O padre católico e sociólogo marxista belga François Houtart, uma das figuras mais importantes do altermundialismo, confessou ter abusado de um menor há 40 anos. Houtart já pedira que fosse suspensa uma campanha a favor da sua candidatura ao Prémio Nobel da Paz 2011.
Numa entrevista ao jornal belga “Le Soir”, a partir do Equador, Houtart admite ser o visado por uma das 475 queixas entregues na Primavera a uma comissão formada pela Igreja da Bélgica para lidar com as denúncias de abusos por parte de sacerdotes.

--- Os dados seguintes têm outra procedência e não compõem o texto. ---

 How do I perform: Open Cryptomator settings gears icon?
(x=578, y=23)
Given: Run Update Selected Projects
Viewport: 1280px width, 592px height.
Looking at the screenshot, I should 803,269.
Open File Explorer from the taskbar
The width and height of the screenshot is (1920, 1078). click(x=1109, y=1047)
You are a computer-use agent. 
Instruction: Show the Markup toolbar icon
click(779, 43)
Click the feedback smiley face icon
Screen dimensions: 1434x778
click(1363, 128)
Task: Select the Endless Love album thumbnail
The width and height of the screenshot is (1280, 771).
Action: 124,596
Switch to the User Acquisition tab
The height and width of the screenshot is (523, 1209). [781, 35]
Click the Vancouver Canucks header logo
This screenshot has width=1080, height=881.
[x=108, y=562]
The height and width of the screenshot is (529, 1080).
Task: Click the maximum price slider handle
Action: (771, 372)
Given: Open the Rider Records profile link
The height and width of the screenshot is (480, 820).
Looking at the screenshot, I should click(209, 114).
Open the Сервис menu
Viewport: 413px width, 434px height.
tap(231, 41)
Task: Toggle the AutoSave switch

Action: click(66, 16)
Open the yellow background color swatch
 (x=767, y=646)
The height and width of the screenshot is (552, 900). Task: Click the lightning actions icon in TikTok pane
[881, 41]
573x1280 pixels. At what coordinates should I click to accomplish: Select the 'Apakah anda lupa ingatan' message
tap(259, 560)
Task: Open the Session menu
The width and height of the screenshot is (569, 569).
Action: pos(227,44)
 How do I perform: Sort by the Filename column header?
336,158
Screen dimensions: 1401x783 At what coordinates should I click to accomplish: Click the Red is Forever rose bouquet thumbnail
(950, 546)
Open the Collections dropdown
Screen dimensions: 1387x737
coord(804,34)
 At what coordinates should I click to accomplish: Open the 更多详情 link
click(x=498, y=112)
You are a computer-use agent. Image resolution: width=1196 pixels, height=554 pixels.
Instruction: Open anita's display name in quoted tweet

“O cónego A. introduziu-se duas vezes no quarto do meu irmão para o violar”, diz-se na queixa, que segundo o “Le Soir” foi feita por uma prima do padre Houtart. O irmão da queixosa tinha então oito anos. Houtard admite ter “tocado por duas vezes nas partes íntimas do rapaz, o que o acordou e assustou”, mas não tê-lo de facto violado.
“Foi evidentemente um acto irresponsável”, admite Houtart, garantindo que nunca repetiu algo idêntico.
O padre, hoje com 85 anos, assegura que propôs aos pais do menor renunciar ao sacerdócio e assumir as consequências do que fizera, mas eles pediram-lhe que consultasse um professor do seminário de Liège, no Leste da Bélgica. Este aconselhou-o a continuar na Igreja e a centrar-se nos seus estudos de sociologia das religiões.
Na entrevista ao “Le Soir”, Houtart explicou ainda ter contactado o comité que estava a fazer campanha para o nomear para o Nobel. O comité pôs fim à campanha já em Novembro, explicando que isso fora pedido pelo padre por causa da sua “idade e dos projectos pessoas que não lhe permitiriam assumir o papel requerido por estas circunstâncias”. “Milhares de pessoas” em 74 países tinham participado na recolha de assinaturas, reconhecendo o papel de Houtart no movimento antiglobalização.
Antigo professor na Universidade Católica de Lovaina e perito no Concílio Vaticano II, Houtart foi um dos impulsionadores do Fórum Social Mundial de Porto Alegre. Fundador da ONG Centro Tricontinental, abandonou agora o posto que ali ocupava.